First, it appears that the ALJ here did violate the applicable regulations concerning the right of the claimant to ask any material question. Next, as Luke-Reed indicates, because it is impossible to know whether the VE would have found that jobs remained if he had been permitted to answer the questions, it is difficult to state conclusively that she was prejudiced by the ALJ's action. However, because the regulations were violated and since the matter is recommended for remand on other grounds, I recommend that this issue be included in the remand.
See, San Miguel v. Astrue, No. 1:10 CV 00969, 2012 WL 1080581, at *5 (M.D. Ala. March 30, 2012).

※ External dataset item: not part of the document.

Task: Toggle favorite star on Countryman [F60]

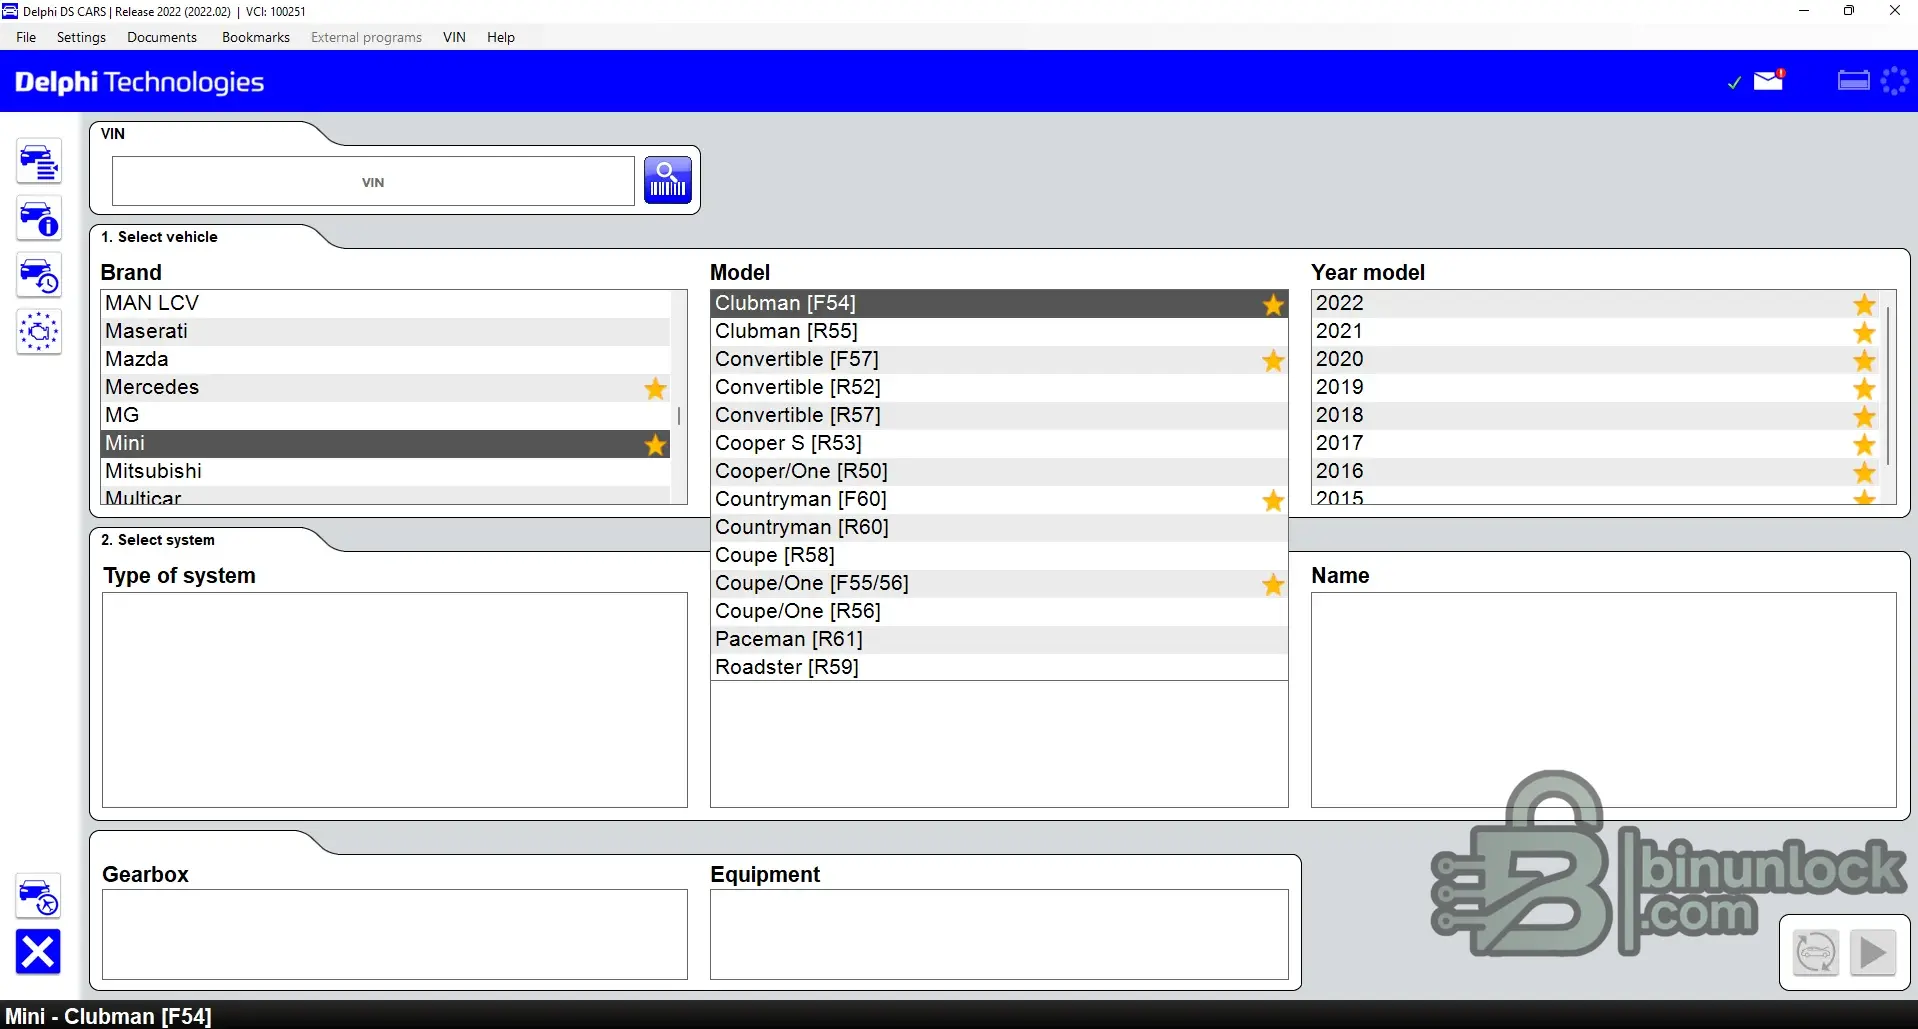Action: (1272, 500)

See, Gordon v. Astrue, 249 F. App'x 810, 813 (11th Cir. 2007) (whether an ALJ's failure to permit a claimant to proceed with a question constituted due process depends on whether the claimant demonstrates prejudice); see also, ECF # 26 at 19-20 (Commissioner here argues that any error was procedural and non-prejudicial to Luke-Reed).
Conclusion
Substantial evidence does not support the finding of the Commissioner that Luke-Reed had no disability. Accordingly, I recommend that the decision of the Commissioner denying Luke-Reed's applications for disability insurance benefits and supplemental security income be reversed and the matter remanded for further proceedings.
William H. Baughman , Jr.
United States Magistrate Judge
Objections
Any objections to this Report and Recommendation must be filed with the Clerk of Courts within ten (10) days of receipt of this notice. Failure to file objections within the specified time waives the right to appeal the District Court's order.